The hybrid type comprises a combination of open and closed loop tracking, in other words, the hybrid algorithms rely partially in both astronomical calculations and the feedback signals provided by external sensors. These external sensors need a precise alignment with the CPV device's optical axis in order to work properly. As the objective of the tracker system is to align the CPV devices with respect to the sun, any slight mechanical misalignment between the sensor and the modules downgrades the overall performance of the CPV system. The requirement for field alignment increases deployment costs and increases the probability of having recurrent problems. If the sensor has to be calibrated to each tracking system then this procedure is critical and it can be prone to develop mechanical misalignment, requiring periodical maintenance.
Another common problem for solar position sensors of the prior art is that they can be fooled by clouds or ground reflections, therefore misleading the tracking control algorithm actually making it follow other objects, and therefore losing energy productivity.
Additionally, external solar sensors must rely on small aperture optics in order to minimize its impact on the overall CPV module's solar aperture, so that they are prone to be affected by dirt stains or soiling.
Yet another problem of known solar position sensor designs for CPV systems is that they have a very narrow acceptance, in such a way that if the sun does not lie within its angle of vision they are not able to correct the misalignment. This means that under some failure modes these sensors are not able to help the system recover its right position.

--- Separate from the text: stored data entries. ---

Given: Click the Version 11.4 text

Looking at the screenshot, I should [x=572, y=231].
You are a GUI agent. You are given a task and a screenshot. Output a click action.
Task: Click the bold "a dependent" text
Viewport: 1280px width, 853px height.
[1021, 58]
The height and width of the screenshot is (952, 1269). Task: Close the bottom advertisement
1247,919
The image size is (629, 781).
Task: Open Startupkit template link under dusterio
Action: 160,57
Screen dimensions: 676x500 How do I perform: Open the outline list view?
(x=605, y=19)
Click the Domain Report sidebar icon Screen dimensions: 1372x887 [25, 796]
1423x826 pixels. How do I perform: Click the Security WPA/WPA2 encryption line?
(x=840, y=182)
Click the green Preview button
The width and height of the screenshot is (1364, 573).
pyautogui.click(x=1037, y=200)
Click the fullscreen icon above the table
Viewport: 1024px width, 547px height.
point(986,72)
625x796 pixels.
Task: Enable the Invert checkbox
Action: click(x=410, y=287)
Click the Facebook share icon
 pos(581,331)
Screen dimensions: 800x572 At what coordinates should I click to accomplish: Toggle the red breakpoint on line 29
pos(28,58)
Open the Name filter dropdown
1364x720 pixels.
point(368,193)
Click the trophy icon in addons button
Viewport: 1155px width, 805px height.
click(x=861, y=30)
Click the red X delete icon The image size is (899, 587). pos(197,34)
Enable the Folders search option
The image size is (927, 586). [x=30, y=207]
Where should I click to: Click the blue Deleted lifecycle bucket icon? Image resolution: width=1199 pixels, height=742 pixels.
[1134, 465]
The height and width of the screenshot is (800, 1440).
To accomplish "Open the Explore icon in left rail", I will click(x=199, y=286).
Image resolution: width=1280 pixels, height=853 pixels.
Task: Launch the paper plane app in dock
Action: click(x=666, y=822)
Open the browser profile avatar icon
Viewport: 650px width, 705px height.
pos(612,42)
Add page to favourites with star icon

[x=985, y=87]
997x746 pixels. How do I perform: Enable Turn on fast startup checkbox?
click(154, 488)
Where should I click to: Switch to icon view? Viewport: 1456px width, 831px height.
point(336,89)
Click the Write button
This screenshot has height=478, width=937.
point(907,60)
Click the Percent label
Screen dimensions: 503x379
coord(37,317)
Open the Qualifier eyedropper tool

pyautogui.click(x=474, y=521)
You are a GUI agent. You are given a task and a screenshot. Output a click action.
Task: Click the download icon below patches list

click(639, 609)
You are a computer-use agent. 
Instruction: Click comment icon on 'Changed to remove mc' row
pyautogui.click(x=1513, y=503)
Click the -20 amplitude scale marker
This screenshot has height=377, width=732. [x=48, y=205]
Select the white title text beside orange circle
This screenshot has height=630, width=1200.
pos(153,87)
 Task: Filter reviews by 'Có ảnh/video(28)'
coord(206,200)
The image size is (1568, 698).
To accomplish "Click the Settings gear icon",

Also, these external sensors constitute completely redundant optical systems working in parallel with the CPV module optics. Having a different optical system makes it difficult to match the CPV module's characteristics and implies a redundancy of components which is not optimal and increases system costs. A CPV system is necessary that does not need redundant optical systems and does not have an impact on the CPV's solar aperture
The present invention has the goal of solving the aforementioned problems, by means of increasing tracking system reliability and reducing manufacturing, commissioning, operation and maintenance costs.